+++ The data
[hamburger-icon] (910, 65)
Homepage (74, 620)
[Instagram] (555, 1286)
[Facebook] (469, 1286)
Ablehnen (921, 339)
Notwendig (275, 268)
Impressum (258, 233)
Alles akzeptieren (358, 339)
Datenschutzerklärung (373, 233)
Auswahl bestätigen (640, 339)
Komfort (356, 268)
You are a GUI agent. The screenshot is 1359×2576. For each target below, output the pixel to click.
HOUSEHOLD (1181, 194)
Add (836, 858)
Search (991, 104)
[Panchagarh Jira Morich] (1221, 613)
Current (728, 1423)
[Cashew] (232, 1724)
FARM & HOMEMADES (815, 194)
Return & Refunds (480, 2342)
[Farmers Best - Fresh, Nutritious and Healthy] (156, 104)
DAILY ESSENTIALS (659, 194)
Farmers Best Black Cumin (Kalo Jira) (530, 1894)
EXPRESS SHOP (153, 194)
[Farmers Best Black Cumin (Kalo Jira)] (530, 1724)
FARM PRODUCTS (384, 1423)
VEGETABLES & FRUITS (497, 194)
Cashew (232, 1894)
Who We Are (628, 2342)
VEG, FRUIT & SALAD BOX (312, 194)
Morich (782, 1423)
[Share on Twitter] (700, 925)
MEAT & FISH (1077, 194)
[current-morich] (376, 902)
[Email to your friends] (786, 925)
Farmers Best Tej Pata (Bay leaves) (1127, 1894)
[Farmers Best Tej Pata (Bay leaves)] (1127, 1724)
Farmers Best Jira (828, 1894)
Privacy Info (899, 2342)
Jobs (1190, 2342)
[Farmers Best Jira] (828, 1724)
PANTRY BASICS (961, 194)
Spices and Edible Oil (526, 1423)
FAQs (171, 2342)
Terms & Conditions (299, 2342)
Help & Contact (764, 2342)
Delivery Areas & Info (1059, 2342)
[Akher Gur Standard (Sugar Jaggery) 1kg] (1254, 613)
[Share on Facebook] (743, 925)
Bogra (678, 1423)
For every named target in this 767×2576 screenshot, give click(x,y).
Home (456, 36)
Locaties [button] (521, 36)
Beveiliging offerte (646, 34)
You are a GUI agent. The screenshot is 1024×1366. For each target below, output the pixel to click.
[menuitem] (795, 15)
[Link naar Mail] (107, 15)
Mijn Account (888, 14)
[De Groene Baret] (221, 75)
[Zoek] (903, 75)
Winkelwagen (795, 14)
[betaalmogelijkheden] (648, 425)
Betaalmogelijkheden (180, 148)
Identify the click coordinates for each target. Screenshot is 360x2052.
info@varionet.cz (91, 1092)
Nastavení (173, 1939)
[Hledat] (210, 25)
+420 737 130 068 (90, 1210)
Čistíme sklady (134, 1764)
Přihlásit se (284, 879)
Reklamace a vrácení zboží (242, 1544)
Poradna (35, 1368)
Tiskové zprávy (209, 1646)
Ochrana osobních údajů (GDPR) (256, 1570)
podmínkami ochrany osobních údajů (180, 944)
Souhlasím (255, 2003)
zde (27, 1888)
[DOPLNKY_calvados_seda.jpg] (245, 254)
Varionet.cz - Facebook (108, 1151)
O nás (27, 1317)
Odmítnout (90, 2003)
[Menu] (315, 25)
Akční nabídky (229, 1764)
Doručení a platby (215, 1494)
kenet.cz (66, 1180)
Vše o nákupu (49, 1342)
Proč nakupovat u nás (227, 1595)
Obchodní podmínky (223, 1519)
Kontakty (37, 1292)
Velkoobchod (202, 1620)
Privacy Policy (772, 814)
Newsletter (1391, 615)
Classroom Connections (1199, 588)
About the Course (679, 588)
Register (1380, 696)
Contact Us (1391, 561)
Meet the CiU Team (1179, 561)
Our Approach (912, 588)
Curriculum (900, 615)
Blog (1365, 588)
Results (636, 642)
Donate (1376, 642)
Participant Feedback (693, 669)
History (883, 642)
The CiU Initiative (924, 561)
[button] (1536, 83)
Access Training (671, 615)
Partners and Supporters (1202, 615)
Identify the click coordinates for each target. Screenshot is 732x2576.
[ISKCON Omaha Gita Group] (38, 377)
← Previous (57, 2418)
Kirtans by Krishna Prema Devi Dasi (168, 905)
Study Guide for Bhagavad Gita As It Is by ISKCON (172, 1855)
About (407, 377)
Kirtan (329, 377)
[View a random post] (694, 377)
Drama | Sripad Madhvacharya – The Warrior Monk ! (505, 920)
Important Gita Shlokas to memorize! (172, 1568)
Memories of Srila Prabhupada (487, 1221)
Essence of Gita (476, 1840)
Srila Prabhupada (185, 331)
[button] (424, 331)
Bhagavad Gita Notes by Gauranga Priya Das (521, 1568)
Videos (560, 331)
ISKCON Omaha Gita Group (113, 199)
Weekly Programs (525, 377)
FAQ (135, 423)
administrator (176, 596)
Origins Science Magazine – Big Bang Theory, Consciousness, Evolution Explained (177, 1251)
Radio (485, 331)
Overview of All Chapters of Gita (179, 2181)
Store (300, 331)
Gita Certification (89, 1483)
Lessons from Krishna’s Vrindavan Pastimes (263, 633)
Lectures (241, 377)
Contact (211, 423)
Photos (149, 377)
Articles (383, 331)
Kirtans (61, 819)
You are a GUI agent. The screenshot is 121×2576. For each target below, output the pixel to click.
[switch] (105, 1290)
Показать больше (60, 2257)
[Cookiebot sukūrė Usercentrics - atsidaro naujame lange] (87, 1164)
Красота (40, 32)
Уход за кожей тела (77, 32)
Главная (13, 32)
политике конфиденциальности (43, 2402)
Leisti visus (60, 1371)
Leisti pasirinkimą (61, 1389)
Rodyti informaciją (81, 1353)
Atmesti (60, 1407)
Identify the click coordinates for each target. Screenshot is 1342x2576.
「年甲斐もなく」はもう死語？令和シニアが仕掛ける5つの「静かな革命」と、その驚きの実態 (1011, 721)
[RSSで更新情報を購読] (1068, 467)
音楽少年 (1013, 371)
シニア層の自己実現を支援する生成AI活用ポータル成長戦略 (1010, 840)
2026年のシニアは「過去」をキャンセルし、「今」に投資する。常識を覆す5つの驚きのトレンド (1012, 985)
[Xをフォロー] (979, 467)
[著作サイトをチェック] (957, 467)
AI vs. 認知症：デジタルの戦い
++++++
Quote the data above from the line containing "Datenschutzerklärung (373, 233)" to the line containing "Return & Refunds (480, 2342)", inclusive, and stop.

Result below:
Datenschutzerklärung (373, 233)
Auswahl bestätigen (640, 339)
Komfort (356, 268)
You are a GUI agent. The screenshot is 1359×2576. For each target below, output the pixel to click.
HOUSEHOLD (1181, 194)
Add (836, 858)
Search (991, 104)
[Panchagarh Jira Morich] (1221, 613)
Current (728, 1423)
[Cashew] (232, 1724)
FARM & HOMEMADES (815, 194)
Return & Refunds (480, 2342)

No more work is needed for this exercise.